A former smoker, Joosten is currently raising awareness for EX (www.BecomeAnEX.org), a stop smoking campaign sponsored by the National Alliance for Tobacco Cessation. This month is Lung Cancer Awareness Month and Thursday is the Great American Smokeout.

But Joosten also wants people, especially women, to understand that smoking is not the only cause of lung cancer. In fact, 1 in 5 or 20 percent of women who are diagnosed with lung cancer is not a smoker. Hormone replacement therapy, pollution, alcohol and certain work-related chemicals have also been linked to lung cancer, she said.

What really makes Joosten mad, however, is that lung cancer research is extremely under-funded when compared to other types of cancers. She also believes better awareness needs to be raised about just how deadly the disease is.

When diagnosed in its early stages, lung cancer has just a 16 percent survival rate. Compare that to breast cancer, which, with early diagnosis, has an 80-90 percent survival rate or testicular, which, when diagnosed in its early stages, is almost 100 percent curable.

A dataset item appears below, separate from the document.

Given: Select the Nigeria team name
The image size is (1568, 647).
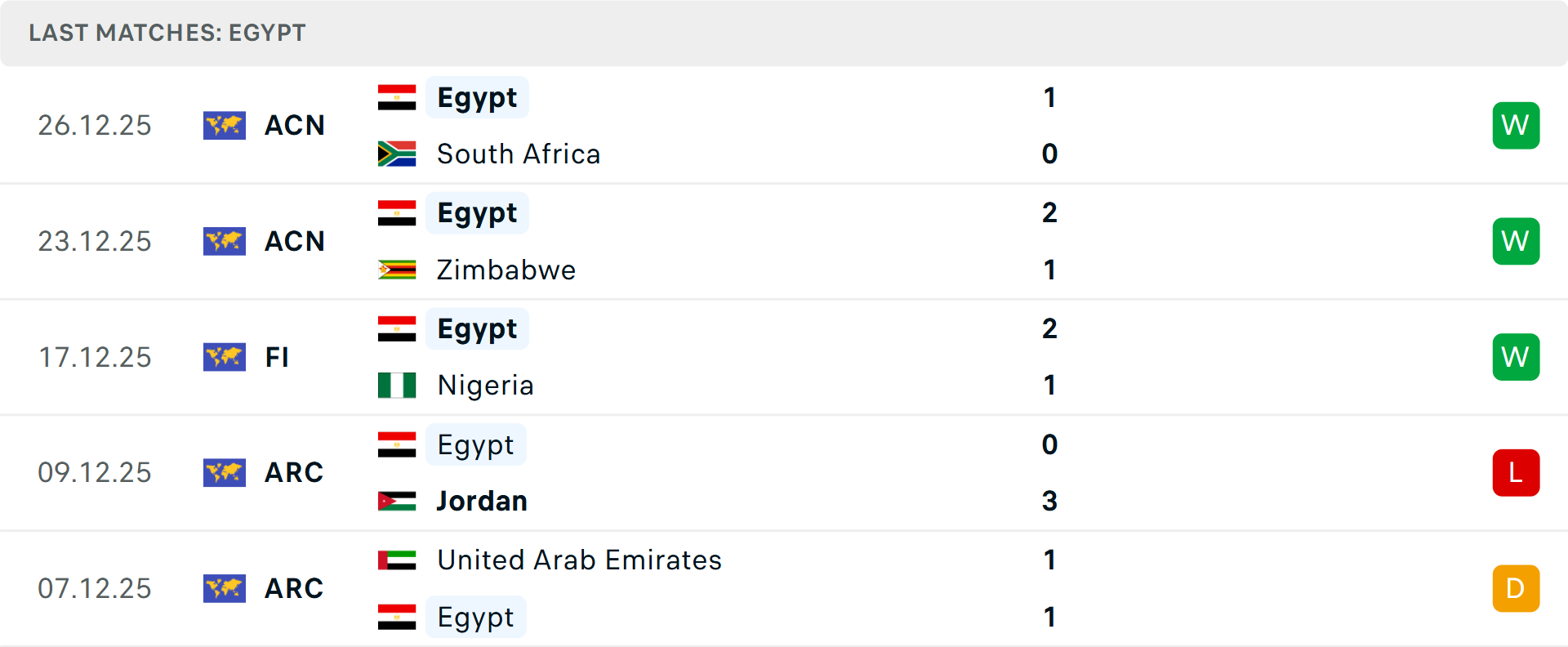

“When Richard Nixon declared a war on cancer in the 1970s, the survival rate for prostate cancer was around 50-60 percent,” Joosten said. “Now, the survival rate is 80-90 percent. Lung cancer (in the 1970s) had a survival rate of 13.5 percent and what’s the survival rate today? Sixteen percent. Lung cancer is abysmally neglected by the public at large.

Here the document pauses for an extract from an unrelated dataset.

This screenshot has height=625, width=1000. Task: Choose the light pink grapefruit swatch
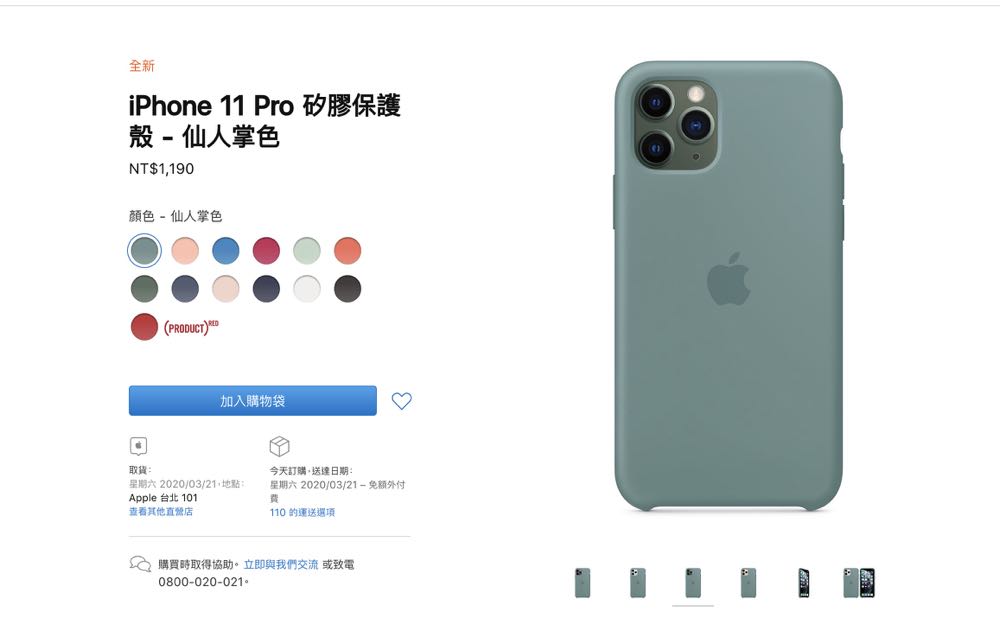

“When you look at what the (National Cancer Institute), the (Department of Defense) and the (Centers for Disease Control and Prevention) spend on dollars per death – because that’s how they define their spending as dollars per death – on breast cancer it’s $23,754 and that’s gone up consistently,” she continued. “On lung cancer, the spending has gone down. They’re now spending $1,440 per death on lung cancer.”

As Joosten continues to fight her own cancer battle, she’s hoping the government, cancer organizations, and doctors will step up their efforts on lung cancer awareness and prevention.

She’s hoping for increased spending and educational efforts, and is hoping that doctors will stress the need for annual X-rays and/or CT scans for both current and former smokers to better ensure lung cancer is caught earlier than later.

“Most people who discover they have lung cancer do so accidentally,” Joosten said. “They either have shoulder pain or arm pain or back pain. What we need to do is combine efforts with other types of cancers. Everyone likes to talk about breast cancer because it deals with the breasts. … Well maybe we can drum up more interest if we call the lungs the things behind the breasts.”